Fortuna will Trainer Frank Kramer holen

Heute um 20.15 Uhr erwartet Fortuna Düsseldorf in der heimischen Arena den Aufstiegskandidaten 1. FC Kaiserslautern. Doch nicht diese Partie ist in der Landeshauptstadt das Thema des Tages, sondern eine Personalie: Frank Kramer soll ab dem 1. Juli Fortunas Cheftrainer werden.

Fortunas Vorstand hat sich für den 42-Jährigen entschieden. Wenn sich beide Seiten über die Details der Zusammenarbeit einigen können und Fortunas Aufsichtsrat sein Okay gibt, wird der frühere Fürther Coach schon in dieser Woche vorgestellt. Zumindest die Zustimmung des Aufsichtsrats sollte in Kramers Fall kein Problem sein, denn der gebürtige Memminger hat mit seiner Konzeption neben dem Vorstand auch das Kontrollgremium bereits im Vorfeld überzeugen können.

Neben Kramer war bis zuletzt nur noch Horst Steffen im Rennen um den Trainerposten geblieben, der seit der Trennung von Chefcoach Oliver Reck vakant und als Interimslösung mit U23-Trainer Taskin Aksoy besetzt ist. Der frühere Leverkusener Sami Hyypiä, lange Zeit einer der Favoriten des Vorsitzenden Dirk Kall und des Sportvorstands Helmut Schulte, war in Fortunas Führung nicht durchsetzbar, da Zweifel an der konzeptionellen Arbeit des Finnen bestanden.

Das ist bei Kramer wie bei Steffen – der allerdings kürzlich seinen Vertrag bei den Stuttgarter Kickers verlängerte und mit dem Drittligisten noch im Aufstiegskampf steckt – ganz anders. Beide zeichnen sich dadurch aus, ihre Mannschaften erfrischenden Fußball spielen zu lassen, ohne dabei die Stabilität in der Defensive zu vernachlässigen. Zudem verfügen beide über viel Erfahrung im Jugendbereich – ganz wichtig für Fortuna, die ihr Nachwuchsleistungszentrum viel enger mit dem Profisektor verzahnen möchte, als das bislang der Fall war.

Gymnasiallehrer mit Hand für Talente

Der zweifache Familienvater Kramer, der vor seiner Trainerlaufbahn Gymnasiallehrer für Sport und Englisch sowie Sportdozent an der Universität Erlangen/Nürnberg war, scheint somit prädestiniert für den Job in Düsseldorf.

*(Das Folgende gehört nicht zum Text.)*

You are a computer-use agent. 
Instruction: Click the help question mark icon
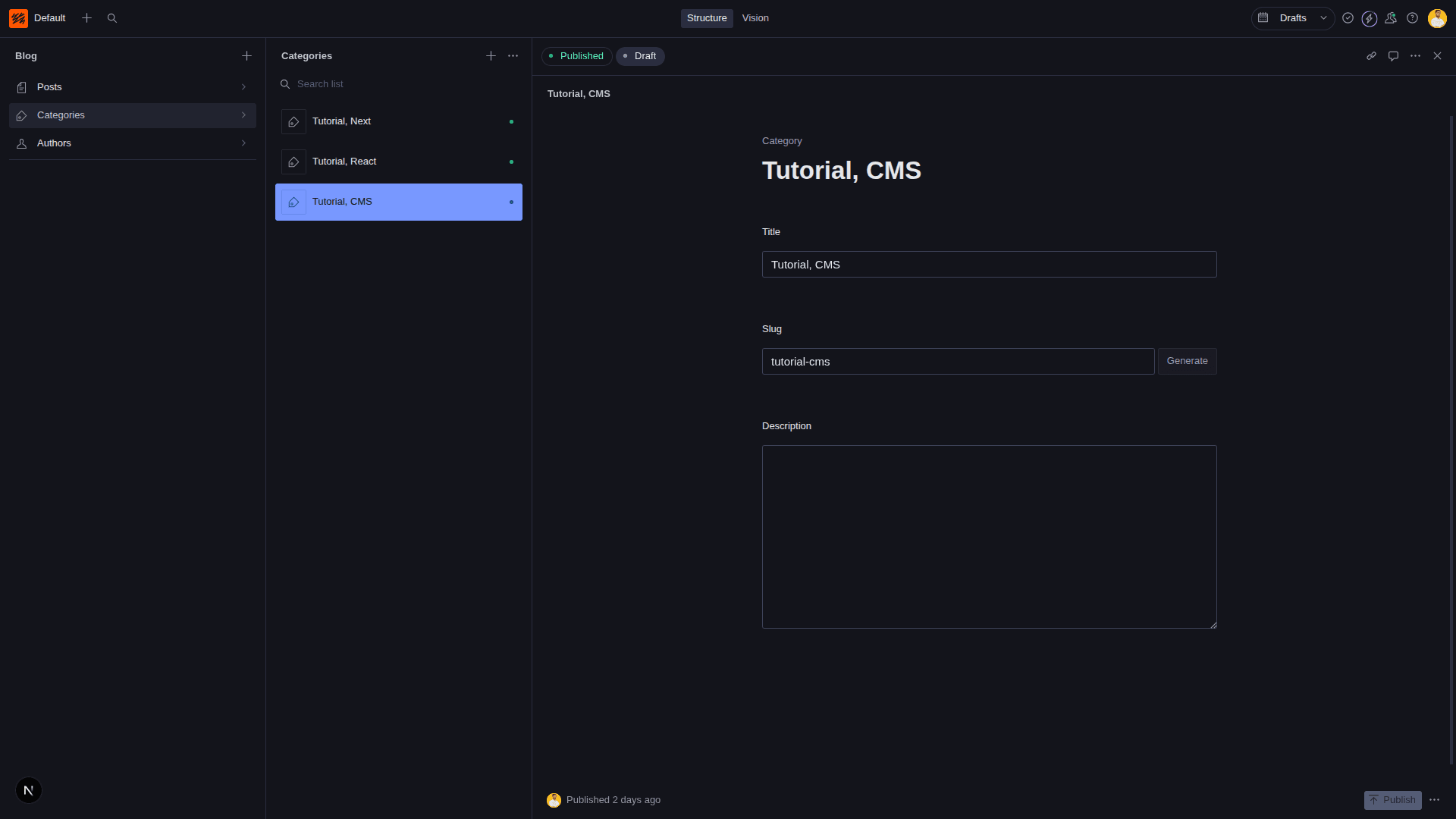(1412, 18)
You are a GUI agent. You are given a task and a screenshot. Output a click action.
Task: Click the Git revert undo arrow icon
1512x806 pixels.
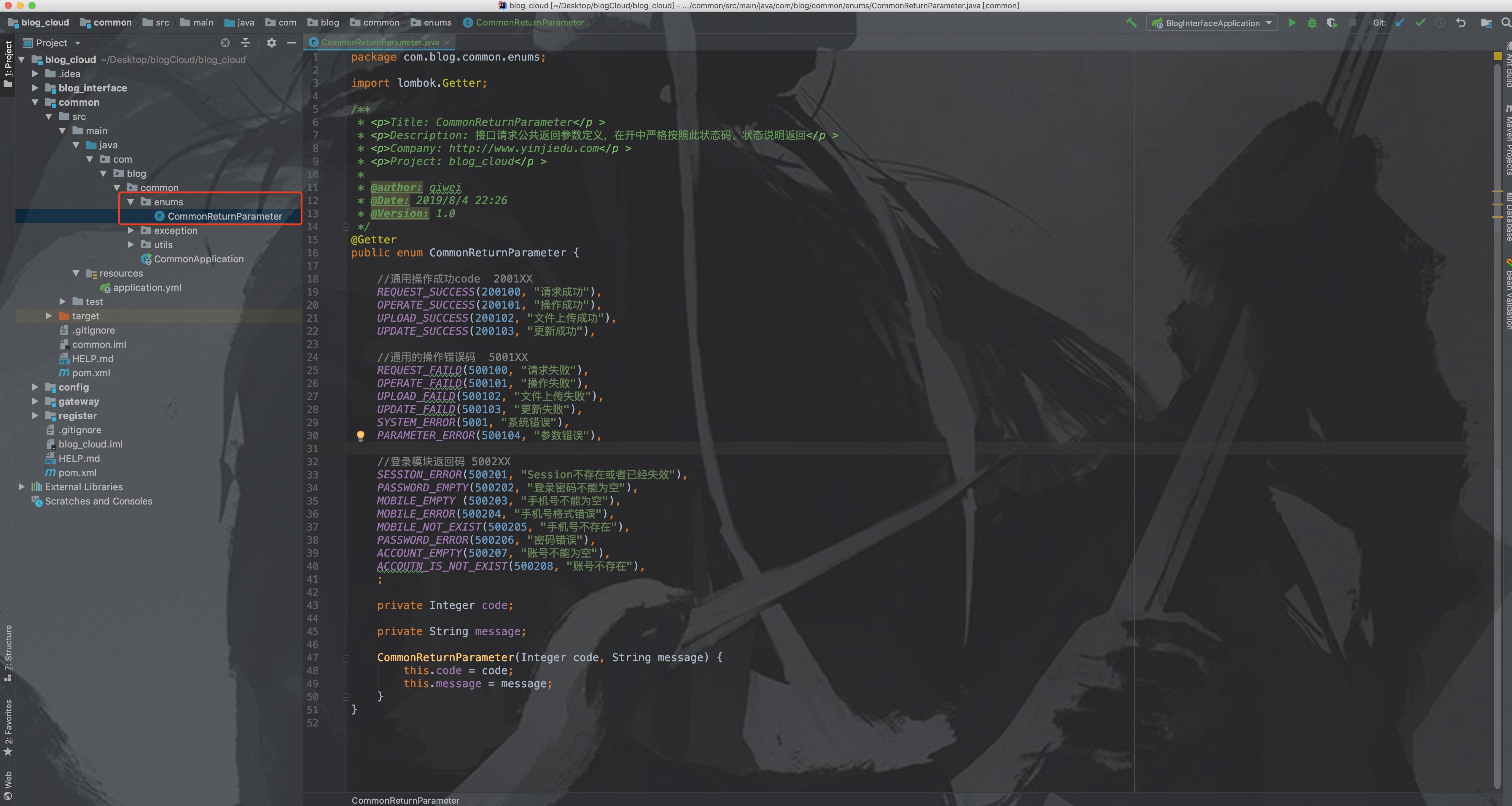click(1461, 23)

Von 2005 bis 2011 arbeitete er federführend im Nachwuchsbereich der Spielvereinigung Greuther Fürth, von 2011 bis 2013 trainierte er die U23 der TSG 1899 Hoffenheim und führte bei beiden Klubs immer wieder Talente an den Profifußball heran. Deshalb rückte er offenbar auch in der Fokus von Fortunas Ligarivalen Leipzig, wo der ehemalige Hoffenheimer Cheftrainer Ralf Rangnick inzwischen Sportdirektor ist. Wohl auch wegen dieses Interesses der Leipziger und anderer Klubs zogen sich die Gespräche mit Kramer in die Länge.

Dass er in Fürth (kurioserweise am selben Tag wie Reck in Düsseldorf) beurlaubt wurde, lasten dem 42-Jährigen weder die Fortuna-Verantwortlichen noch Kenner der Szene in Fürth an. Viele in Mittelfranken trauern Kramer und seiner Arbeit noch immer nach, mit der er die Greuther in der begeisternden, aber unglücklich verlaufenen Relegation gegen den HSV (0:0, 1:1) fast zum Wiederaufstieg geführt hätte. Anschließend gab die Fürther Führung die wichtigsten Spieler ab, erwartete von Kramer aber dennoch vergleichbaren Erfolg. Ein Vabanquespiel, das der Jahrgangsbeste des DFB-Fußballlehrer-Lehrgangs 2013 nicht gewinnen konnte.

Mit welchem Stab er im Falle einer Einigung am Rhein arbeiten wird, ist derzeit noch offen. Der erfahrene Co-Trainer Peter Hermann bleibt jedenfalls ein Thema in Düsseldorf, da er nur bis Saisonende beim Bundesligisten Hamburger SV unterschrieb.